**YOUR OBJECTIVE:** Return every line of the data exactly as it appears.

START MATERIAL PROVIDED

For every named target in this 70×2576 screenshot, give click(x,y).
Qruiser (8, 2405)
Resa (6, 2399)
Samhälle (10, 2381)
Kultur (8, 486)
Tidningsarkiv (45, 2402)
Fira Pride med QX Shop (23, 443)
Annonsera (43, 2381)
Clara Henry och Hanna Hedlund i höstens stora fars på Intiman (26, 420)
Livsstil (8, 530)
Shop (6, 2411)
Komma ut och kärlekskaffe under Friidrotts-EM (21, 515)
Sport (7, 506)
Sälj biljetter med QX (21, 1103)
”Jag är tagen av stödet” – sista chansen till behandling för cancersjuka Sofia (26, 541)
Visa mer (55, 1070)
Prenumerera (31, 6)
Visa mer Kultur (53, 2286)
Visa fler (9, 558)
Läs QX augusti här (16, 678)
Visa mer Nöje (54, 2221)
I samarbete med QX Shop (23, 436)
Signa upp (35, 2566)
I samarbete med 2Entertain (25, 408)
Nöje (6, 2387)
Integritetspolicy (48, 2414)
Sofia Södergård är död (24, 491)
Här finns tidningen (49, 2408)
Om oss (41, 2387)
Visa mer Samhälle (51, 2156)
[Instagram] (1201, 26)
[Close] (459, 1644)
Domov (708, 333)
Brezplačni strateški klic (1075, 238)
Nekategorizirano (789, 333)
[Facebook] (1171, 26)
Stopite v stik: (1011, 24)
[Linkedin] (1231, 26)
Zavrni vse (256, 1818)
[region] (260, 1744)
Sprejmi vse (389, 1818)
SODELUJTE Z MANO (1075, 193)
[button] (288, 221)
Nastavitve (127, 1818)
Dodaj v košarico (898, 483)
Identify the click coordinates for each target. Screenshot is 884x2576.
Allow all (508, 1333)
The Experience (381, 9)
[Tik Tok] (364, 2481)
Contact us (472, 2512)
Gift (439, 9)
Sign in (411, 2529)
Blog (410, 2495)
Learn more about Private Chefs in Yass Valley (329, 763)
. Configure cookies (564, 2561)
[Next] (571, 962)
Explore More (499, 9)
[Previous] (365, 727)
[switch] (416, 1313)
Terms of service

END MATERIAL PROVIDED

**SOLUTION:**
For every named target in this 70×2576 screenshot, give click(x,y).
Qruiser (8, 2405)
Resa (6, 2399)
Samhälle (10, 2381)
Kultur (8, 486)
Tidningsarkiv (45, 2402)
Fira Pride med QX Shop (23, 443)
Annonsera (43, 2381)
Clara Henry och Hanna Hedlund i höstens stora fars på Intiman (26, 420)
Livsstil (8, 530)
Shop (6, 2411)
Komma ut och kärlekskaffe under Friidrotts-EM (21, 515)
Sport (7, 506)
Sälj biljetter med QX (21, 1103)
”Jag är tagen av stödet” – sista chansen till behandling för cancersjuka Sofia (26, 541)
Visa mer (55, 1070)
Prenumerera (31, 6)
Visa mer Kultur (53, 2286)
Visa fler (9, 558)
Läs QX augusti här (16, 678)
Visa mer Nöje (54, 2221)
I samarbete med QX Shop (23, 436)
Signa upp (35, 2566)
I samarbete med 2Entertain (25, 408)
Nöje (6, 2387)
Integritetspolicy (48, 2414)
Sofia Södergård är död (24, 491)
Här finns tidningen (49, 2408)
Om oss (41, 2387)
Visa mer Samhälle (51, 2156)
[Instagram] (1201, 26)
[Close] (459, 1644)
Domov (708, 333)
Brezplačni strateški klic (1075, 238)
Nekategorizirano (789, 333)
[Facebook] (1171, 26)
Stopite v stik: (1011, 24)
[Linkedin] (1231, 26)
Zavrni vse (256, 1818)
[region] (260, 1744)
Sprejmi vse (389, 1818)
SODELUJTE Z MANO (1075, 193)
[button] (288, 221)
Nastavitve (127, 1818)
Dodaj v košarico (898, 483)
Identify the click coordinates for each target. Screenshot is 884x2576.
Allow all (508, 1333)
The Experience (381, 9)
[Tik Tok] (364, 2481)
Contact us (472, 2512)
Gift (439, 9)
Sign in (411, 2529)
Blog (410, 2495)
Learn more about Private Chefs in Yass Valley (329, 763)
. Configure cookies (564, 2561)
[Next] (571, 962)
Explore More (499, 9)
[Previous] (365, 727)
[switch] (416, 1313)
Terms of service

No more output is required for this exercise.